The EO puts Treasury in charge

While the Department of the Treasury is the lead agency in charge of economic and finance policy, including sanctions, the agency is far from the leader on matters of U.S. national security interest. The over-reliance on Treasury and Commerce throughout this EO to execute functions of government in the national security arena is troubling and could be remedied through greater involvement of other Departments and Agencies or establishment of another leadership team within the White House to spearhead this effort through coordination of the Cabinet components on equal levels. As CPA noted in its press release, Treasury is the agency within the U.S. government that is the most pro-Wall Street.”

The EO states: “To assist in addressing the national emergency declared in this order, the Secretary of the Treasury (Secretary), in consultation with the Secretary of Commerce and, as appropriate, the heads of other relevant executive departments and agencies (agencies).”

The EO only applies to a limited scope of transactions

The language of the EO is very vague as to exactly what covered transactions and entities are subject to this potential new future notification and prohibition regime. To be effective, the EO should explicitly cover all methods of trading of securities — debt and equity, as well as other transactions of private equity, venture capital, and joint ventures to stop outbound capital in its various forms from greenfield investments and FDI to ETFs and Mutual Funds.

The EO creates a two-tiered system of notifications and prohibitions with unclear distinctions as to why certain behavior is acceptable to be in the notification-only regime

The EO outlines a national emergency, yet gives latitude for Treasury to not actually prohibit swaths of the activities it says are an emergency to address. This must be clarified through more clear policy guidelines and directly prohibiting transactions on a consistent basis. 

The EO states:

“(b) The regulations issued under this section shall identify categories of notifiable transactions that involve covered national security technologies and products that the Secretary, in consultation with the Secretary of Commerce and, as appropriate, the heads of other relevant agencies, determines may contribute to the threat to the national security of the United States identified in this order.  The regulations shall require United States persons to notify the Department of the Treasury of each such transaction and include relevant information on the transaction in each such notification.

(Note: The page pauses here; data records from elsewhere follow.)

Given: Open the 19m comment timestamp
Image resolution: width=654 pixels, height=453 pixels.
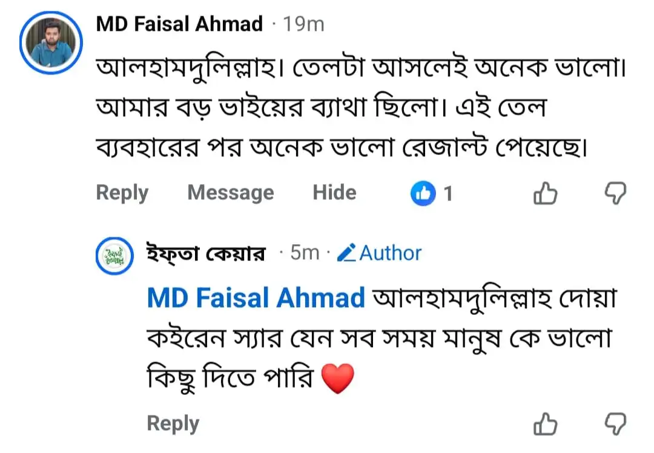Looking at the screenshot, I should [303, 24].
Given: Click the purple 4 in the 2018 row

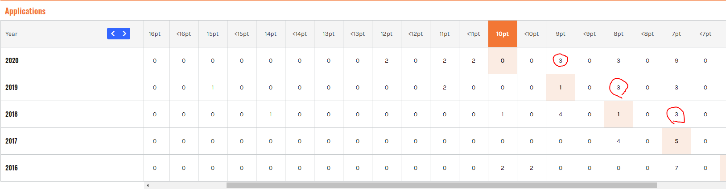Looking at the screenshot, I should coord(561,114).
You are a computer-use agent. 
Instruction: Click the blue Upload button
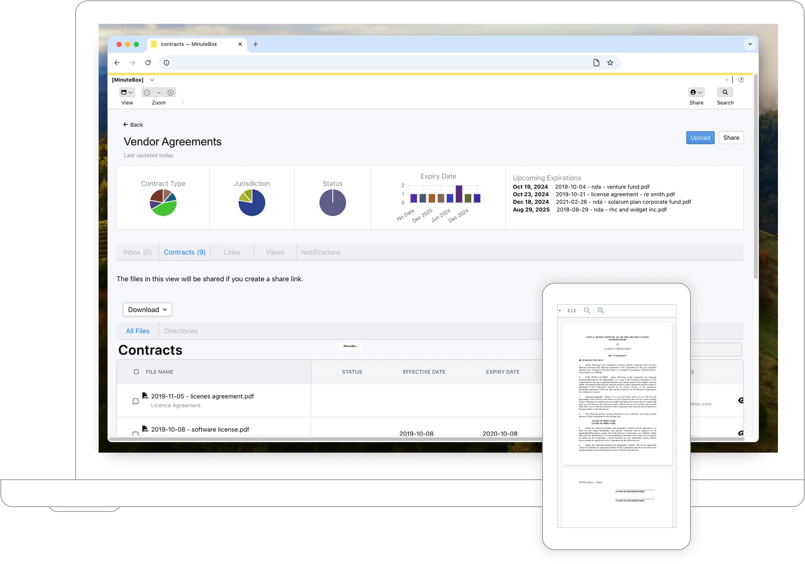click(x=700, y=138)
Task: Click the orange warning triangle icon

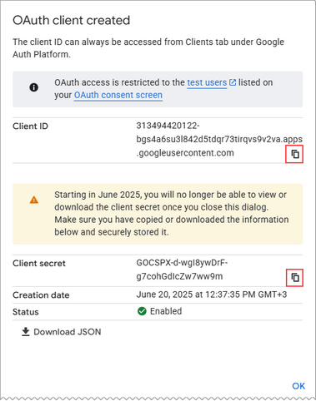Action: (x=34, y=200)
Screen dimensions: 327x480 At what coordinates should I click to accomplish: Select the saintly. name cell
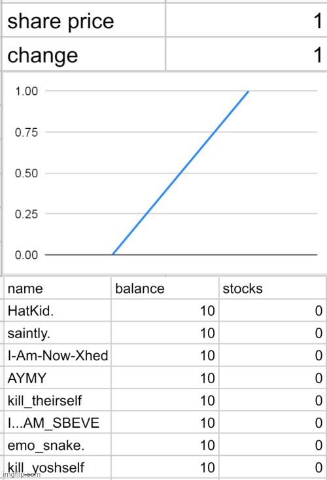58,333
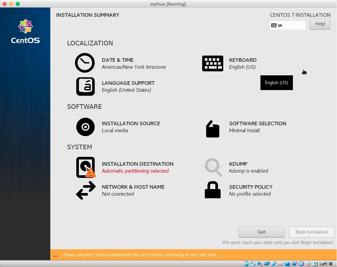Open the 'us' keyboard layout selector
The width and height of the screenshot is (337, 267).
click(x=287, y=25)
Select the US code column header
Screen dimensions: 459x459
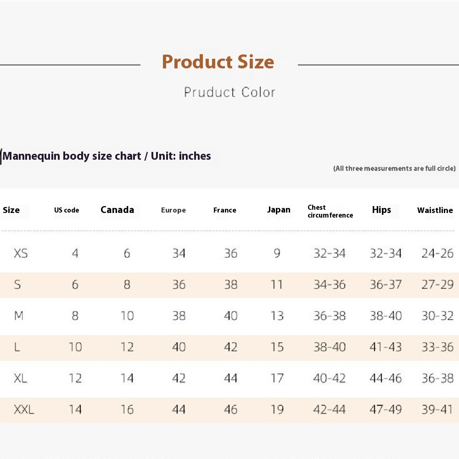[x=67, y=210]
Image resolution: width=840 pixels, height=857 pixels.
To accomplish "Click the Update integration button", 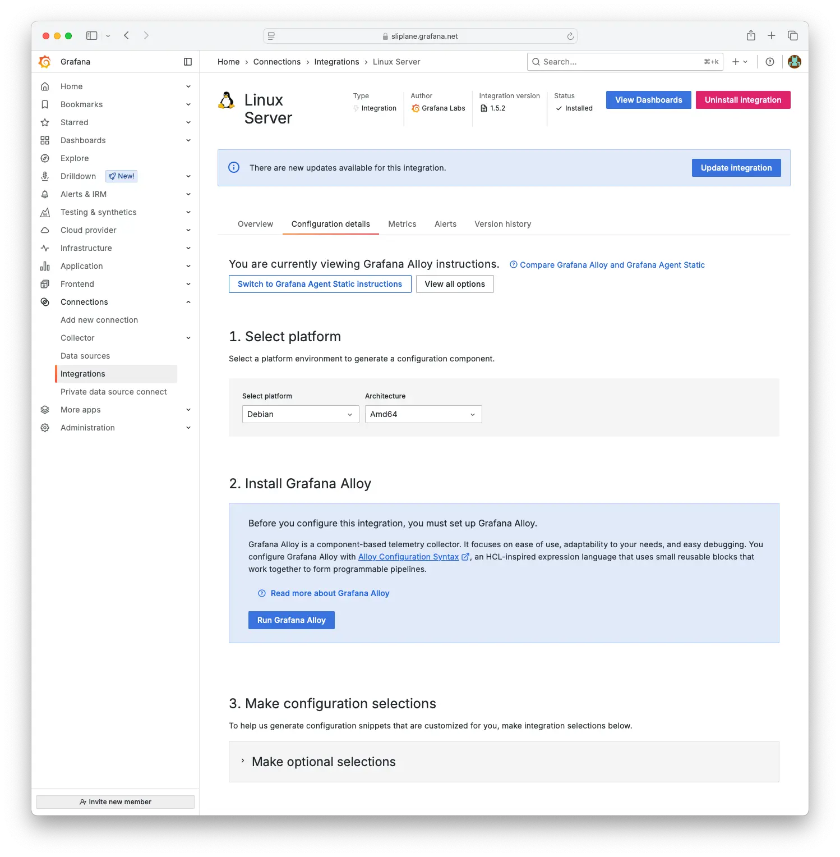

(c)  The regulations issued under this section shall identify categories of prohibited transactions that involve covered national security technologies and products that the Secretary, in consultation with the Secretary of Commerce and, as appropriate, the heads of other relevant agencies, determines pose a particularly acute national security threat because of their potential to significantly advance the military, intelligence, surveillance, or cyber-enabled capabilities of countries of concern.  The regulations shall prohibit United States persons from engaging, directly or indirectly, in such transactions.”